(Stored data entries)
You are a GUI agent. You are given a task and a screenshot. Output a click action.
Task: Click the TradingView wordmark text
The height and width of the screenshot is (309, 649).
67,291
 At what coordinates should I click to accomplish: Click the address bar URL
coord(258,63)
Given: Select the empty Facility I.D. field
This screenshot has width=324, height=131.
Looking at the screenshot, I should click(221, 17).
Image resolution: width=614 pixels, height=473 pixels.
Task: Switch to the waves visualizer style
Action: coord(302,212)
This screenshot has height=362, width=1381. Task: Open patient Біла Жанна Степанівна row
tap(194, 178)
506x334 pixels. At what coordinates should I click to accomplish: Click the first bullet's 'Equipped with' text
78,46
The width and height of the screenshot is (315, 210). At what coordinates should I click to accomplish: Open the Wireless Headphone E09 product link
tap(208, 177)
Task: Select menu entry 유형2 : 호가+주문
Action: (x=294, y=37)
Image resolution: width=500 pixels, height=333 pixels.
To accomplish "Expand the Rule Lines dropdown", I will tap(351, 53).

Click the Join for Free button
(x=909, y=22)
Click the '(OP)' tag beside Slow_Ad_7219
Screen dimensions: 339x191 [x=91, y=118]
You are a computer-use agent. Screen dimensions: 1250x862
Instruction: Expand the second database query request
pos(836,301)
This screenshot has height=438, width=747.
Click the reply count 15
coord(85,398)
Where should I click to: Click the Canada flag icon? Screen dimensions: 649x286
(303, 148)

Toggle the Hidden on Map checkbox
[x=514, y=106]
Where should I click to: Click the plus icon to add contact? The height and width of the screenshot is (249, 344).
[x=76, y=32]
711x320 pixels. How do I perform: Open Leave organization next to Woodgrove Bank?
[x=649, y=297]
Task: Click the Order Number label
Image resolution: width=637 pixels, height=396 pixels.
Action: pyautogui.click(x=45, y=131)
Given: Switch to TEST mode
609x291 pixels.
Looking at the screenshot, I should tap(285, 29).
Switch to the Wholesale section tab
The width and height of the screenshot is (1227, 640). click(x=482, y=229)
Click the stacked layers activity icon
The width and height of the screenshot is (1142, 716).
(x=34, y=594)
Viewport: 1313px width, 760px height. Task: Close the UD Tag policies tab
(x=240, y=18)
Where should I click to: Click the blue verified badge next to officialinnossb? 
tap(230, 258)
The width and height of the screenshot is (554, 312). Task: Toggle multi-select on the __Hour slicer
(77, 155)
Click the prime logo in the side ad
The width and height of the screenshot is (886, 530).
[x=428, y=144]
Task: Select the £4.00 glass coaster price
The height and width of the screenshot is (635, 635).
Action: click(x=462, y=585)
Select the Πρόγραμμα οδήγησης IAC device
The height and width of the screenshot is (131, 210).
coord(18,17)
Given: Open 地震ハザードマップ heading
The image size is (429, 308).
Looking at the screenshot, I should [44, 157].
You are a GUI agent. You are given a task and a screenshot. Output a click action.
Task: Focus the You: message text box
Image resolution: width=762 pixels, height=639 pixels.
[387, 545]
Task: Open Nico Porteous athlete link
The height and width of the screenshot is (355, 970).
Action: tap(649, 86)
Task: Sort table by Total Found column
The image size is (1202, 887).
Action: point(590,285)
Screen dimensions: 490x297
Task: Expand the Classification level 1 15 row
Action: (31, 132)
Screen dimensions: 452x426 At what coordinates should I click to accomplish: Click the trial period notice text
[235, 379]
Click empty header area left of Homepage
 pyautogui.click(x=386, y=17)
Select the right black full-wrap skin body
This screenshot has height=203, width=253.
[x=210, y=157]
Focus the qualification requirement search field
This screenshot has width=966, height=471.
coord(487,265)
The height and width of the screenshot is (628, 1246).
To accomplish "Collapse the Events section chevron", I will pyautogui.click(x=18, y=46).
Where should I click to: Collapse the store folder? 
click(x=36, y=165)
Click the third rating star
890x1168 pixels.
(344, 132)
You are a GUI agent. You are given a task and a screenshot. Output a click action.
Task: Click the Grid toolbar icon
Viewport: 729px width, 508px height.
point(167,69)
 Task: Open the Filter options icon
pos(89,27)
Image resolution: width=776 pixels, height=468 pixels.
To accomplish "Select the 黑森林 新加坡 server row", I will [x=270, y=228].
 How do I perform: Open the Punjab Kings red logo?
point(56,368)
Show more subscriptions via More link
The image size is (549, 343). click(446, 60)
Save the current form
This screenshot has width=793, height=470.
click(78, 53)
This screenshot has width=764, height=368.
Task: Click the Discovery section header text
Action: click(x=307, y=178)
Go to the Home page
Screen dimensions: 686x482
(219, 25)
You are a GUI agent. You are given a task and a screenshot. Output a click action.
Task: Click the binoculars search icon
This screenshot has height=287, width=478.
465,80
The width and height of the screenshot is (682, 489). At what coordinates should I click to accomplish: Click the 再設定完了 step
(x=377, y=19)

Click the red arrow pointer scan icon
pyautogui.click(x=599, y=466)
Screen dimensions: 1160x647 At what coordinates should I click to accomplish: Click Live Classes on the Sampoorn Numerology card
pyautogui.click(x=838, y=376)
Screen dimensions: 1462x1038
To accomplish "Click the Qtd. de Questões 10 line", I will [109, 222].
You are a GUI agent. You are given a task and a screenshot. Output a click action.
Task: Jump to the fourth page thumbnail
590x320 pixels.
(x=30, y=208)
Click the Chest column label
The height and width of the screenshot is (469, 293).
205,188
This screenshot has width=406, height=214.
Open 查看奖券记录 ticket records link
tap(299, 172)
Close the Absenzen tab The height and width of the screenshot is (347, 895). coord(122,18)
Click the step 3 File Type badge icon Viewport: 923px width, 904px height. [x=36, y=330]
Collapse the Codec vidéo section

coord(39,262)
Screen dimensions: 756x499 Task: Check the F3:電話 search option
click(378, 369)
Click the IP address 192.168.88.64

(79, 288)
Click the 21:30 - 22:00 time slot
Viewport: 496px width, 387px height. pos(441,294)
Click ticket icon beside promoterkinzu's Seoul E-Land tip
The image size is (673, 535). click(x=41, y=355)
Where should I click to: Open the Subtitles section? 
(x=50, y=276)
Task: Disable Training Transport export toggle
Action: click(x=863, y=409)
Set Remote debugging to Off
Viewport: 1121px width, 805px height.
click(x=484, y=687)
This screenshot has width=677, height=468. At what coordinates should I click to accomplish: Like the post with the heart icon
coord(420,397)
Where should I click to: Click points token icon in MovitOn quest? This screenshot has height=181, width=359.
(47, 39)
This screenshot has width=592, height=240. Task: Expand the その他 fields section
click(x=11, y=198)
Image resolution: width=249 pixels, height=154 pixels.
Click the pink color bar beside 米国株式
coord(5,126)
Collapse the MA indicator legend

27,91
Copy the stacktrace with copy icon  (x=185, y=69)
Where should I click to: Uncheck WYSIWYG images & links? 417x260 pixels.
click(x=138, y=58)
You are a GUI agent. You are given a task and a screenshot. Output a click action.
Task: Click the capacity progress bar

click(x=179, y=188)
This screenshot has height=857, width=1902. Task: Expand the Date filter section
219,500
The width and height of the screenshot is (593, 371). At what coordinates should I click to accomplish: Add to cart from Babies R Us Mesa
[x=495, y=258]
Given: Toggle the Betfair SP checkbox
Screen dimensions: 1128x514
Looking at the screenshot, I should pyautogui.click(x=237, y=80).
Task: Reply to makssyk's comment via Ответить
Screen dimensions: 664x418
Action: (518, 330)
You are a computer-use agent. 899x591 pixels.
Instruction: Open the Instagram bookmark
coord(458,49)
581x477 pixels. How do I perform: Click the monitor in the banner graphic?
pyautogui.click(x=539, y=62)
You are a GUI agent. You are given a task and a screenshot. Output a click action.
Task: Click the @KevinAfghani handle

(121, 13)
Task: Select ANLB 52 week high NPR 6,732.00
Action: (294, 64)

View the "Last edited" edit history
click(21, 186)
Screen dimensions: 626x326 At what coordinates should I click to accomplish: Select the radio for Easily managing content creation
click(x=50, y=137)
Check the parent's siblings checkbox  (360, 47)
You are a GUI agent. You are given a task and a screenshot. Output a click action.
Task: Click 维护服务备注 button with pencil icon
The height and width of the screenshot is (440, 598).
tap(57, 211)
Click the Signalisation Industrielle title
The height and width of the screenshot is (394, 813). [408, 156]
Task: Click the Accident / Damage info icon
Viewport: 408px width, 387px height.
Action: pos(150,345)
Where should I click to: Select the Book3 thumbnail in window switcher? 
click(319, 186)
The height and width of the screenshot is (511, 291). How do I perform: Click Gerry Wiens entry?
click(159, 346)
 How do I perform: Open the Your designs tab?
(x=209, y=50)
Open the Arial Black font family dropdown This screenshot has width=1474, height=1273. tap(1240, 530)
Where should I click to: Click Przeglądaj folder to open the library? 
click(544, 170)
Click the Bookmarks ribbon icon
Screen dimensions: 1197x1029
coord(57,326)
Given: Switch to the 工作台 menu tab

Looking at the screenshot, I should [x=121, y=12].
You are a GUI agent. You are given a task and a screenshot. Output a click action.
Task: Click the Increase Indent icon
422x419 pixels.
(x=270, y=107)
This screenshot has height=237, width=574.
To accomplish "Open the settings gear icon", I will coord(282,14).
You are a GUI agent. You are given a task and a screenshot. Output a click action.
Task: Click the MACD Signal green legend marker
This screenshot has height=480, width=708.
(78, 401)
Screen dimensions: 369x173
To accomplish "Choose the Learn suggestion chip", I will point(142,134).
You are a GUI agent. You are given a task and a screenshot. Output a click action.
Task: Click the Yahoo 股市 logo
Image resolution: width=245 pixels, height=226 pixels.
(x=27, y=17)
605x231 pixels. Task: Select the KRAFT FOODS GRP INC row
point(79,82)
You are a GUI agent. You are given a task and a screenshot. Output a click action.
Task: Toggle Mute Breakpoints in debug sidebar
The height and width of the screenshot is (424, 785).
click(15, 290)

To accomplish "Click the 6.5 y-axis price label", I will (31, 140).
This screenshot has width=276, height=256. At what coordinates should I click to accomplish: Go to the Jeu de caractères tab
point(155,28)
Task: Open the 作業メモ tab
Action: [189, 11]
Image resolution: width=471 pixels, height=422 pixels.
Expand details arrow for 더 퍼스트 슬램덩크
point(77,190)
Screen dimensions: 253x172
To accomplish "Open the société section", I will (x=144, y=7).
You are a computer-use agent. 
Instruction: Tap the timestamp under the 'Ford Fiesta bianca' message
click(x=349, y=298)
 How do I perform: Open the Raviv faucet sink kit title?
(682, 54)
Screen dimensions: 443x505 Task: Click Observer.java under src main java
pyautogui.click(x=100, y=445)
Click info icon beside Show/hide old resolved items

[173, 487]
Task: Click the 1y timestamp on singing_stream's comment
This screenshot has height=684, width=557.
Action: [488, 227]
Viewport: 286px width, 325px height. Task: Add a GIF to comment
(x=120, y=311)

* Your instructions:
Your answer should consist solely of the lines above from the line with "609x291 pixels." to the line with "Task: Select the £4.00 glass coaster price", both included, reproduced exactly.

* Result of the task:
609x291 pixels.
Looking at the screenshot, I should tap(285, 29).
Switch to the Wholesale section tab
The width and height of the screenshot is (1227, 640). click(x=482, y=229)
Click the stacked layers activity icon
The width and height of the screenshot is (1142, 716).
(x=34, y=594)
Viewport: 1313px width, 760px height. Task: Close the UD Tag policies tab
(x=240, y=18)
Where should I click to: Click the blue verified badge next to officialinnossb? 
tap(230, 258)
The width and height of the screenshot is (554, 312). Task: Toggle multi-select on the __Hour slicer
(77, 155)
Click the prime logo in the side ad
The width and height of the screenshot is (886, 530).
[x=428, y=144]
Task: Select the £4.00 glass coaster price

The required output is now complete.